Question:
Our eight-year-old daughter begged to start gymnastics lessons, and we paid several hundred ringgit for an eight-week course. But after two weeks, her muscles are sore and she realizes it’s harder than she thought. She wants to quit. Should we let her bail out or make her continue for another six weeks?
Answer: The answer will depend on your child and her track record. If she has a habit of making enthusiastic false starts but rarely bringing any projects to completion, she’ll probably benefit from the experience of struggling to complete the course she started. This “reality therapy” will be especially important if you funded the classes after she promised to finish them. In this case, the issue is being true to her word, rather than the classes themselves or the cost. Through perseverance, she might even come to love the challenge and thrive on it going forward.

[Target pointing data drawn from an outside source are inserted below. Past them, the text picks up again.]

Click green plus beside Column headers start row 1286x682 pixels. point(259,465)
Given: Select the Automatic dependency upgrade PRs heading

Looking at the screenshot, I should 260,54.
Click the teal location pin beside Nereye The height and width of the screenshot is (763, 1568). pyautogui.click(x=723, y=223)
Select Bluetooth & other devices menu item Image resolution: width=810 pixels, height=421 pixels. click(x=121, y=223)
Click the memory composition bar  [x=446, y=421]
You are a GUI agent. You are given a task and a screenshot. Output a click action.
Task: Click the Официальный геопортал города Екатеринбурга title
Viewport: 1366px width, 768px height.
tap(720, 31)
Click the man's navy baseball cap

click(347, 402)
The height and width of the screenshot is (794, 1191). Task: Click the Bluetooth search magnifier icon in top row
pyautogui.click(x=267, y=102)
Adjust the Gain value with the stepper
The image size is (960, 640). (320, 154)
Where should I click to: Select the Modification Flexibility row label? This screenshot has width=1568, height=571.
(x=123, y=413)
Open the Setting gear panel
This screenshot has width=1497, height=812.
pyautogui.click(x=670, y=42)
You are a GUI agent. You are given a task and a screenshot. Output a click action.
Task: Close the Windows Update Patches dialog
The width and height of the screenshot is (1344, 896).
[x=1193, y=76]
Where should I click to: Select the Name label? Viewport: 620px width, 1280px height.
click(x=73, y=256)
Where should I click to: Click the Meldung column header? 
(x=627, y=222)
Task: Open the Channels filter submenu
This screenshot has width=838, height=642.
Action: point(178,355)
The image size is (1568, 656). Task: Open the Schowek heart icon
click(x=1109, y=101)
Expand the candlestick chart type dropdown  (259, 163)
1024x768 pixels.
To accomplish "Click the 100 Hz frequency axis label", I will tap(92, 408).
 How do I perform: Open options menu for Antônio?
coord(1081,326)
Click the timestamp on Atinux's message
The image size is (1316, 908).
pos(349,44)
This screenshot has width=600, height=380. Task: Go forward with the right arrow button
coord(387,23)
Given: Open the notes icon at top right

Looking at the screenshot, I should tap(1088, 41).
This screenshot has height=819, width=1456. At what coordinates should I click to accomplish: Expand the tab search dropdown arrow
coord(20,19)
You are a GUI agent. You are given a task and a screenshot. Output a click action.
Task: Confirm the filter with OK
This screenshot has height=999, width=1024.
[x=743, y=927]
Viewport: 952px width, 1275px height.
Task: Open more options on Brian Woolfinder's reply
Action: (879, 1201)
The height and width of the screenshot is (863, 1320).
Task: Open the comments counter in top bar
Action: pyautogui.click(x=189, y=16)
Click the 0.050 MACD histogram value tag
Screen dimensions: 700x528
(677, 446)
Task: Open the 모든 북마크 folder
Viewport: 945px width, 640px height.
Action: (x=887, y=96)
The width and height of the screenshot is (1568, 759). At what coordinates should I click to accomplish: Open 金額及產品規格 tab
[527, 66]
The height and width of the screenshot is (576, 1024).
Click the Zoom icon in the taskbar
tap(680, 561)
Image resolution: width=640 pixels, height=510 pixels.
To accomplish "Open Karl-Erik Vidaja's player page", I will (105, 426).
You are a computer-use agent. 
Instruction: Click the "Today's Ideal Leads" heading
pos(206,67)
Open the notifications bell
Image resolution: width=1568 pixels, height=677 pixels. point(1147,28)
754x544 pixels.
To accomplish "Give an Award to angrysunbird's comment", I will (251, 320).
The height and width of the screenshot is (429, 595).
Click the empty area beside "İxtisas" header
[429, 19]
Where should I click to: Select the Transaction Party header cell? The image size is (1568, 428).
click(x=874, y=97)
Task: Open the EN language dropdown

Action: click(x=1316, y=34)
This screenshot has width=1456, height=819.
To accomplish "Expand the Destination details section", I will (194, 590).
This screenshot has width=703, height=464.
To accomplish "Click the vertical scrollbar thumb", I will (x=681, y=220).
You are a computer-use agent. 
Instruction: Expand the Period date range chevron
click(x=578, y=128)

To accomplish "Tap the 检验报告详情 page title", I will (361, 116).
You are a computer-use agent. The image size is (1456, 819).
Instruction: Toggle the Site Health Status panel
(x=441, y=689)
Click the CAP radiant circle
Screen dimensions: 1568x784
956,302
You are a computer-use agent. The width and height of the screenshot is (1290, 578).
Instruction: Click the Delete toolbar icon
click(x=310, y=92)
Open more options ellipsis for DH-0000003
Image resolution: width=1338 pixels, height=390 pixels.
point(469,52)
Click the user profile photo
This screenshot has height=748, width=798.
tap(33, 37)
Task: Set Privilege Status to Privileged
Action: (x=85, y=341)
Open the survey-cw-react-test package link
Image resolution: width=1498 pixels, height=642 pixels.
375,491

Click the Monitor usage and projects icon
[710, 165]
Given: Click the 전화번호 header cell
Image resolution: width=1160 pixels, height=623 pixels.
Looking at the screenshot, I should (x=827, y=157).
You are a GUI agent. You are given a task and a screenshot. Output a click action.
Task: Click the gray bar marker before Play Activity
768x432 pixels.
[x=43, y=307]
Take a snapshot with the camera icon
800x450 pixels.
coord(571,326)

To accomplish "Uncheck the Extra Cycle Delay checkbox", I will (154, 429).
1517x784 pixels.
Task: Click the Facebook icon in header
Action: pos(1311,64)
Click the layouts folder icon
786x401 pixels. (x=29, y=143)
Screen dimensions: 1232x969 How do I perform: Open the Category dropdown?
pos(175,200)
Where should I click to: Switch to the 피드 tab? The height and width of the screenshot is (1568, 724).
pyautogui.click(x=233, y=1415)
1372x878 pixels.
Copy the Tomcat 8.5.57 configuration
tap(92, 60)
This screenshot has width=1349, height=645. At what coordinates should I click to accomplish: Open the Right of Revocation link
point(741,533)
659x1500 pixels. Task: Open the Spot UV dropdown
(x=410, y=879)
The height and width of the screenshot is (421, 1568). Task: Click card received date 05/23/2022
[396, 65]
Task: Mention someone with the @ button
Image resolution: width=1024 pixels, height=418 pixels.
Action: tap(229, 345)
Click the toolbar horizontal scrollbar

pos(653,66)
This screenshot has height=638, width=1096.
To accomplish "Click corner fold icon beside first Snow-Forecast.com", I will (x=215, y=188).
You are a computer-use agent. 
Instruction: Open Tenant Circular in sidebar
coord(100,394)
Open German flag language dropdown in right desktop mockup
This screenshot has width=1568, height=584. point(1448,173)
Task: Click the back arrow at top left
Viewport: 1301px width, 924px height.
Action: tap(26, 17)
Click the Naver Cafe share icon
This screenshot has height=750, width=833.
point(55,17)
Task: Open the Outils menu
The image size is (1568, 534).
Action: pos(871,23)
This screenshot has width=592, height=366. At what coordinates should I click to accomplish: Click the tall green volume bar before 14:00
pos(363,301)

If she has been consistently involved in other long-term activities but is clearly just miserable in this one, you may want to let her quietly retire. Make sure the problem isn’t a mismatch of your child and a certain coach or program, or perhaps a mistaken entry into a group that is too advanced. At times a change of venue, trainer, or team can make a significant difference – especially when the new environment emphasises positive encouragement.
Either way, if this activity proves to be a dead end, don’t berate her for it. Allowing her to maintain her dignity will accomplish far more than any trophy on the family shelf. And the experience can be a teachable point moving forward.